Exercise instructions
Go through the listing and retype each line exactly.

Extracted records
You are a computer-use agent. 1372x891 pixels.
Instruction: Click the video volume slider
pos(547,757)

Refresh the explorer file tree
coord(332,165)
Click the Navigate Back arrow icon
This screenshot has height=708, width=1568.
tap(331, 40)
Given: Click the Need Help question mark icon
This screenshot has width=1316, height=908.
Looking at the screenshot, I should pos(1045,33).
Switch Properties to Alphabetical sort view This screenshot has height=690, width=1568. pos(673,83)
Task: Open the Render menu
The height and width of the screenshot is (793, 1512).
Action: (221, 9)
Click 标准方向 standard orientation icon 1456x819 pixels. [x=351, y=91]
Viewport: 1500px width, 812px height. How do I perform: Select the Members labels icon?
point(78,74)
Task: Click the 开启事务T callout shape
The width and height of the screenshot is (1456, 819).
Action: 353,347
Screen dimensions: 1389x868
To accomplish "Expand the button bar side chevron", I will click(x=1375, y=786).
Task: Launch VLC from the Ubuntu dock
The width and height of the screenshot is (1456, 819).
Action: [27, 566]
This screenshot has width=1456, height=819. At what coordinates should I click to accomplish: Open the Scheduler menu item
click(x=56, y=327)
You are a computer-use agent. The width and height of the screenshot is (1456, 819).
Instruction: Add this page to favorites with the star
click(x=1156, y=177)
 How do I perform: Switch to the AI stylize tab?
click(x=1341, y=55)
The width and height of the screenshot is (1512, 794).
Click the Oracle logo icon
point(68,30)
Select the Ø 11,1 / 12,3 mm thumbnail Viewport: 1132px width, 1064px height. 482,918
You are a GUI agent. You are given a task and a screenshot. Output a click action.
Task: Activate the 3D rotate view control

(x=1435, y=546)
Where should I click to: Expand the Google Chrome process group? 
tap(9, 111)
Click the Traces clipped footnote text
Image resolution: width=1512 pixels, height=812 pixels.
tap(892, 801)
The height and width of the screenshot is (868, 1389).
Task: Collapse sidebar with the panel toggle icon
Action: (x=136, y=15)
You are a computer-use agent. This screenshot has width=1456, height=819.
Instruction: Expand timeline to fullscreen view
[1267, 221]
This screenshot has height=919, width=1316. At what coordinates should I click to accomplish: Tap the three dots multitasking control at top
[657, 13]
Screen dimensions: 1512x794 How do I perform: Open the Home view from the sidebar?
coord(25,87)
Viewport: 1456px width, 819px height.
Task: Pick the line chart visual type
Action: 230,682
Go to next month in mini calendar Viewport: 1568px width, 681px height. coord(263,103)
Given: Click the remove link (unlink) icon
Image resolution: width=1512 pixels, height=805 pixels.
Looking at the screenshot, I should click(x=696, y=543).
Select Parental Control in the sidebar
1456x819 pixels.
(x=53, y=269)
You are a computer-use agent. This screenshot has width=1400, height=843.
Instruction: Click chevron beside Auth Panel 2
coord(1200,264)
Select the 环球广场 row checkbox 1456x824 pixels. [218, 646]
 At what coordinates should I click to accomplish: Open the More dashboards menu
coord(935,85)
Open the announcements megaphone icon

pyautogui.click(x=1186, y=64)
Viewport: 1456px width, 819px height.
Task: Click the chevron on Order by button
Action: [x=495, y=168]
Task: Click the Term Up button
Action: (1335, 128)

Response to the exercise
You are a computer-use agent. 1372x891 pixels.
Instruction: Click the video volume slider
pos(547,757)

Refresh the explorer file tree
coord(332,165)
Click the Navigate Back arrow icon
This screenshot has height=708, width=1568.
tap(331, 40)
Given: Click the Need Help question mark icon
This screenshot has width=1316, height=908.
Looking at the screenshot, I should pos(1045,33).
Switch Properties to Alphabetical sort view This screenshot has height=690, width=1568. pos(673,83)
Task: Open the Render menu
The height and width of the screenshot is (793, 1512).
Action: (221, 9)
Click 标准方向 standard orientation icon 1456x819 pixels. [x=351, y=91]
Viewport: 1500px width, 812px height. How do I perform: Select the Members labels icon?
point(78,74)
Task: Click the 开启事务T callout shape
The width and height of the screenshot is (1456, 819).
Action: 353,347
Screen dimensions: 1389x868
To accomplish "Expand the button bar side chevron", I will click(x=1375, y=786).
Task: Launch VLC from the Ubuntu dock
The width and height of the screenshot is (1456, 819).
Action: [27, 566]
This screenshot has width=1456, height=819. At what coordinates should I click to accomplish: Open the Scheduler menu item
click(x=56, y=327)
You are a computer-use agent. The width and height of the screenshot is (1456, 819).
Instruction: Add this page to favorites with the star
click(x=1156, y=177)
 How do I perform: Switch to the AI stylize tab?
click(x=1341, y=55)
The width and height of the screenshot is (1512, 794).
Click the Oracle logo icon
point(68,30)
Select the Ø 11,1 / 12,3 mm thumbnail Viewport: 1132px width, 1064px height. 482,918
You are a GUI agent. You are given a task and a screenshot. Output a click action.
Task: Activate the 3D rotate view control

(x=1435, y=546)
Where should I click to: Expand the Google Chrome process group? 
tap(9, 111)
Click the Traces clipped footnote text
Image resolution: width=1512 pixels, height=812 pixels.
tap(892, 801)
The height and width of the screenshot is (868, 1389).
Task: Collapse sidebar with the panel toggle icon
Action: (x=136, y=15)
You are a computer-use agent. This screenshot has width=1456, height=819.
Instruction: Expand timeline to fullscreen view
[1267, 221]
This screenshot has height=919, width=1316. At what coordinates should I click to accomplish: Tap the three dots multitasking control at top
[657, 13]
Screen dimensions: 1512x794 How do I perform: Open the Home view from the sidebar?
coord(25,87)
Viewport: 1456px width, 819px height.
Task: Pick the line chart visual type
Action: 230,682
Go to next month in mini calendar Viewport: 1568px width, 681px height. coord(263,103)
Given: Click the remove link (unlink) icon
Image resolution: width=1512 pixels, height=805 pixels.
Looking at the screenshot, I should click(x=696, y=543).
Select Parental Control in the sidebar
1456x819 pixels.
(x=53, y=269)
You are a computer-use agent. This screenshot has width=1400, height=843.
Instruction: Click chevron beside Auth Panel 2
coord(1200,264)
Select the 环球广场 row checkbox 1456x824 pixels. [218, 646]
 At what coordinates should I click to accomplish: Open the More dashboards menu
coord(935,85)
Open the announcements megaphone icon

pyautogui.click(x=1186, y=64)
Viewport: 1456px width, 819px height.
Task: Click the chevron on Order by button
Action: [x=495, y=168]
Task: Click the Term Up button
Action: (1335, 128)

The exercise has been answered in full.